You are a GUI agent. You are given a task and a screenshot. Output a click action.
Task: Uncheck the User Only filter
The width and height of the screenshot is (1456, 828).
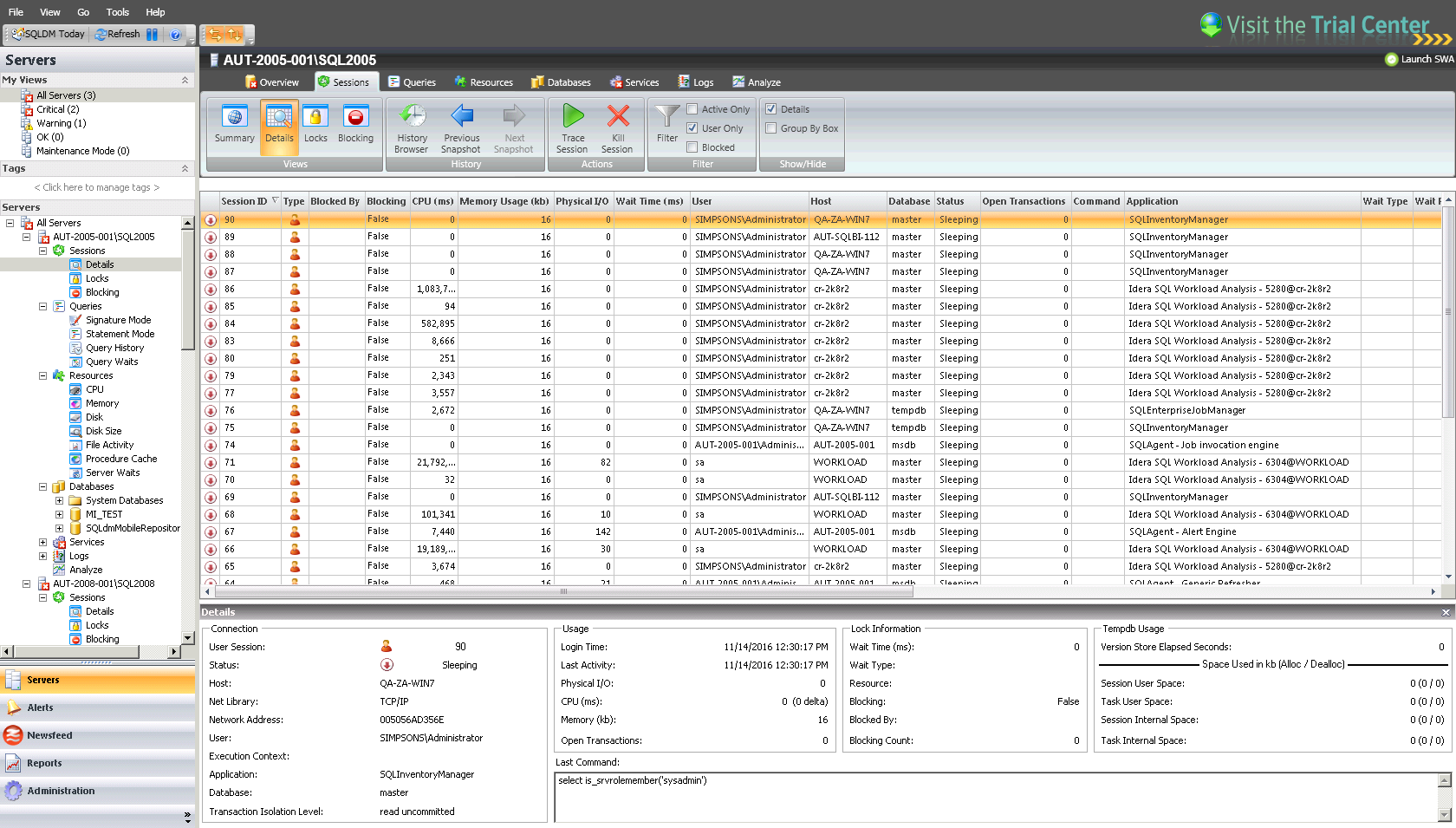[x=692, y=128]
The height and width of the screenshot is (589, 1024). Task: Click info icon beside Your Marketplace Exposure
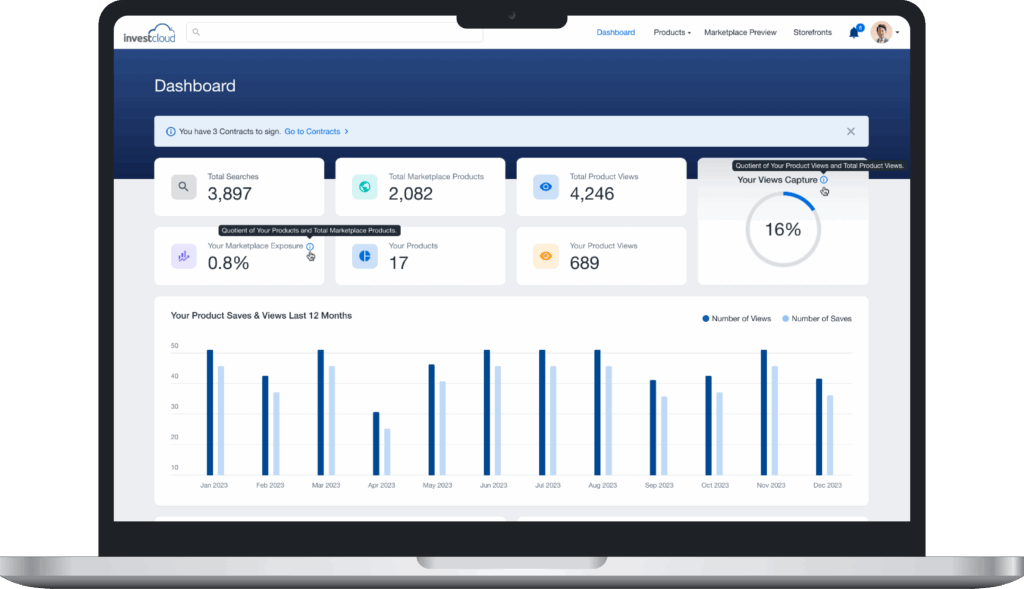(310, 246)
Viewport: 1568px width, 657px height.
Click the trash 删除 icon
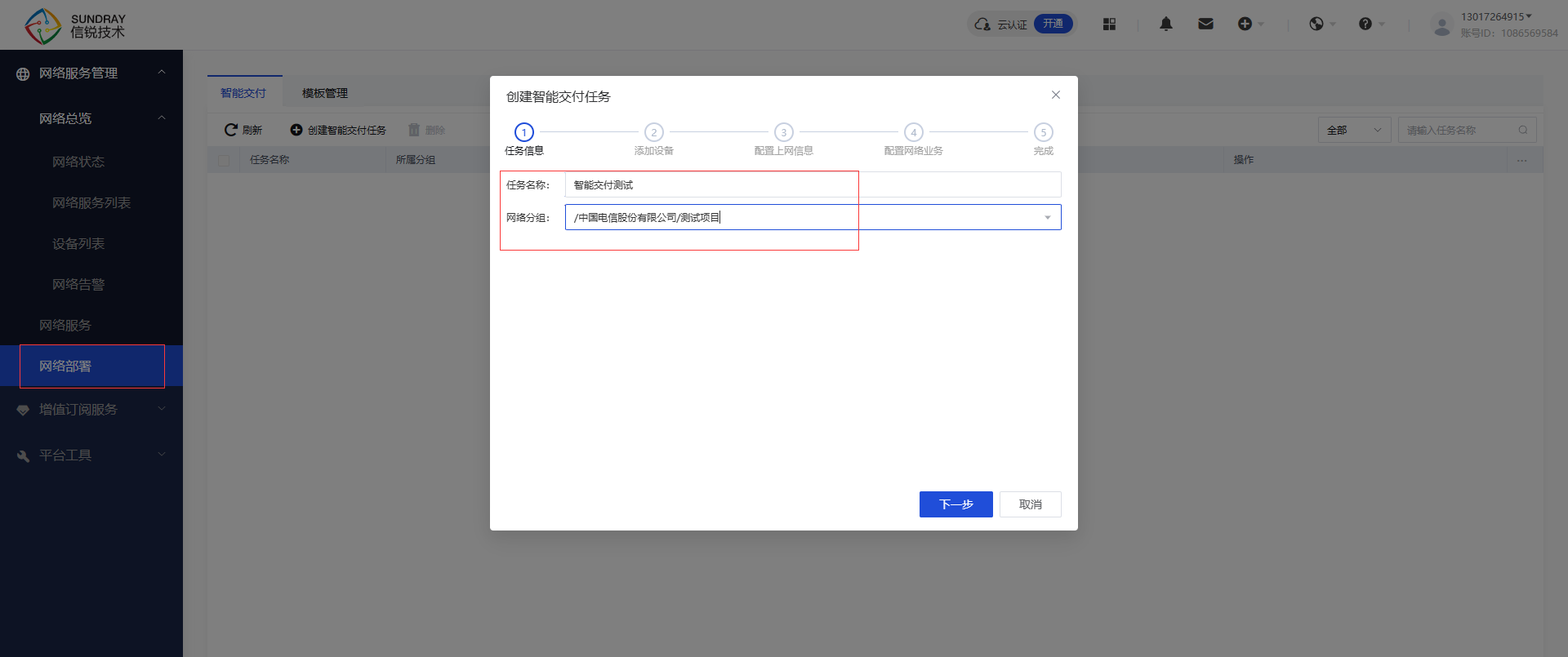point(414,130)

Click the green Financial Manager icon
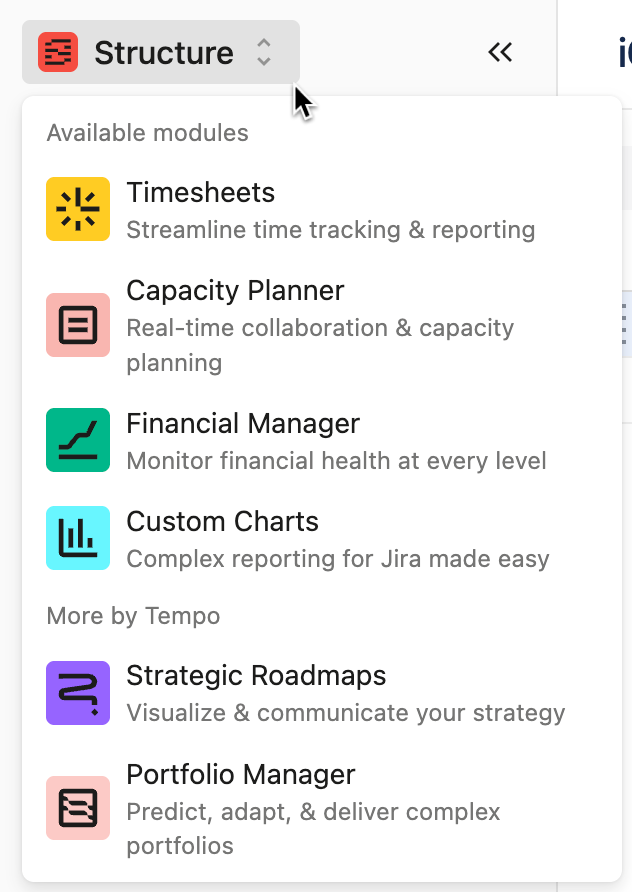coord(78,440)
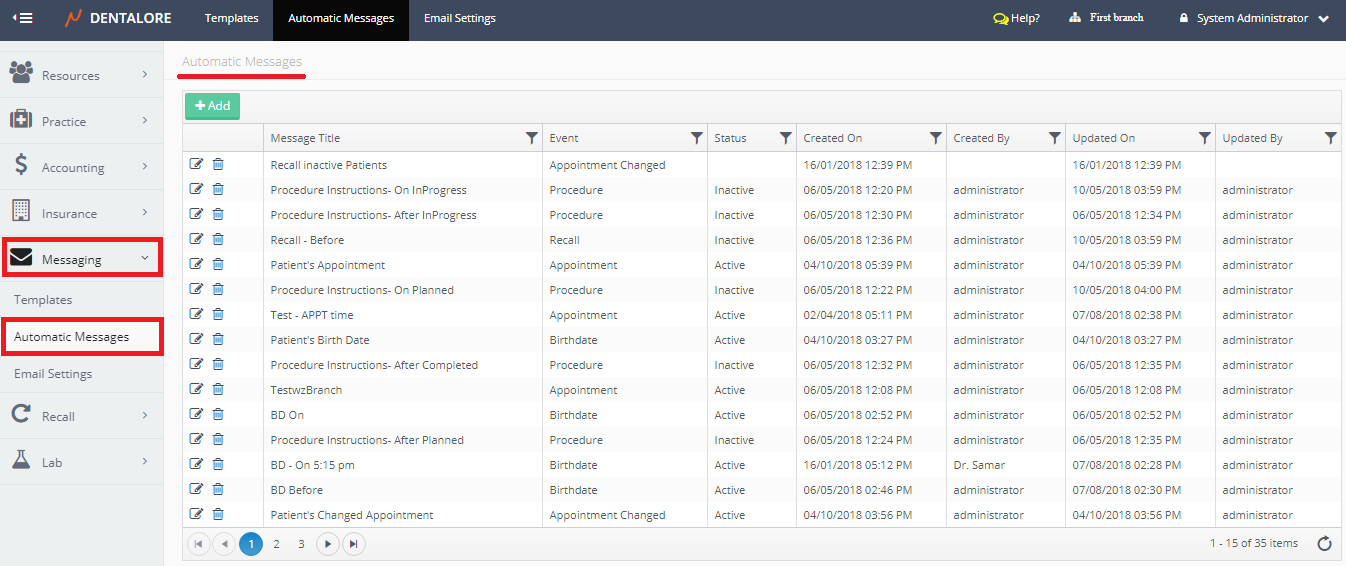Click the green Add button
1346x566 pixels.
pyautogui.click(x=212, y=106)
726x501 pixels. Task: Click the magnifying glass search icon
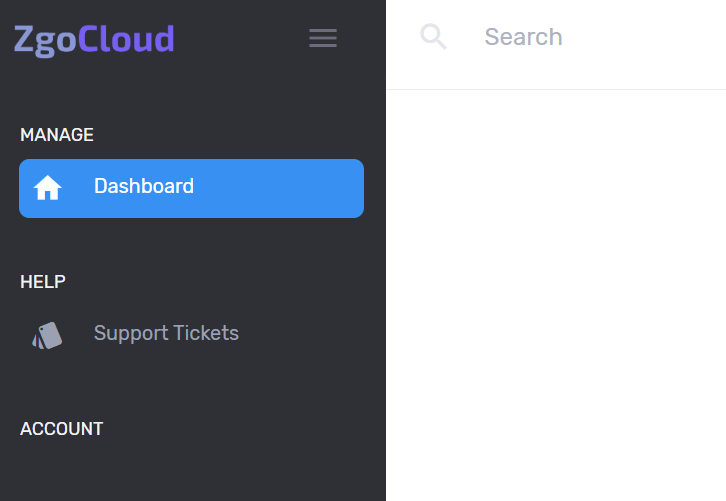433,37
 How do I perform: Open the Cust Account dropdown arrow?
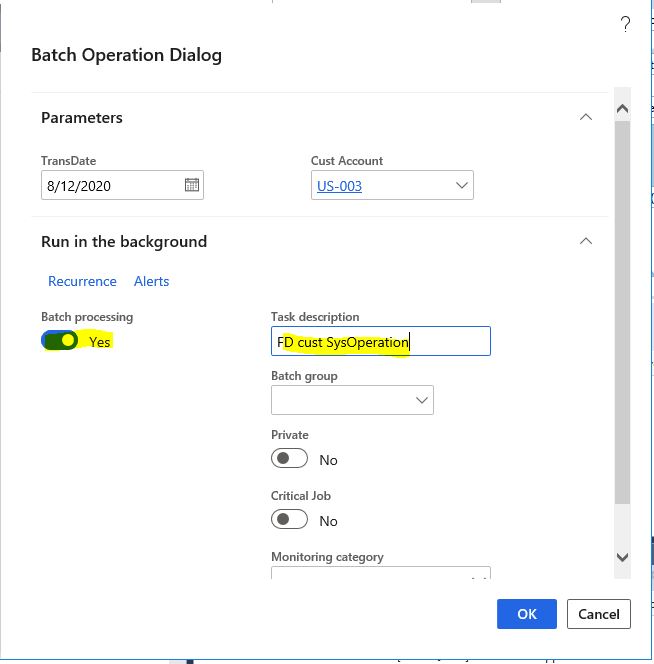click(462, 185)
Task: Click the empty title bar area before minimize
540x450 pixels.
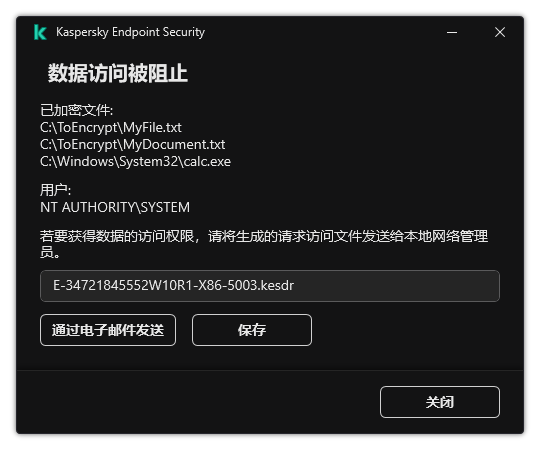Action: point(324,32)
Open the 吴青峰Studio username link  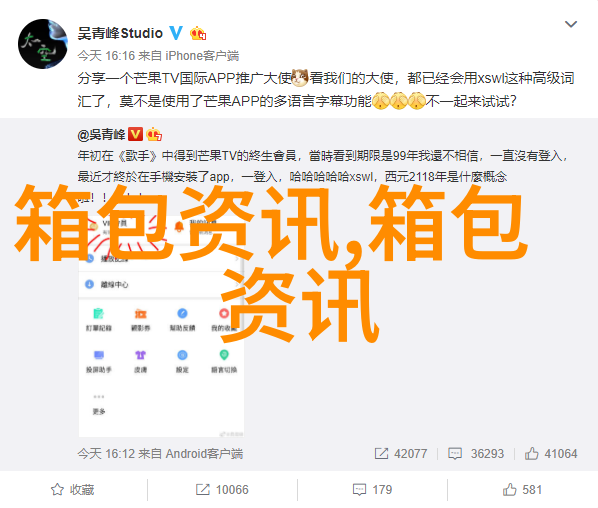click(x=120, y=34)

=== Task to carry out ===
Your answer must be an exact copy of the lines from the start of the entries through the line with "Viewport: 1568px width, 657px height.", with no pictures.

=== Exercise response ===
You are a GUI agent. You are given a task and a screenshot. Output a click action.
Task: Uncheck the User Only filter
The width and height of the screenshot is (1456, 828).
[x=692, y=128]
The height and width of the screenshot is (589, 1024). Task: Click info icon beside Your Marketplace Exposure
(310, 246)
Viewport: 1568px width, 657px height.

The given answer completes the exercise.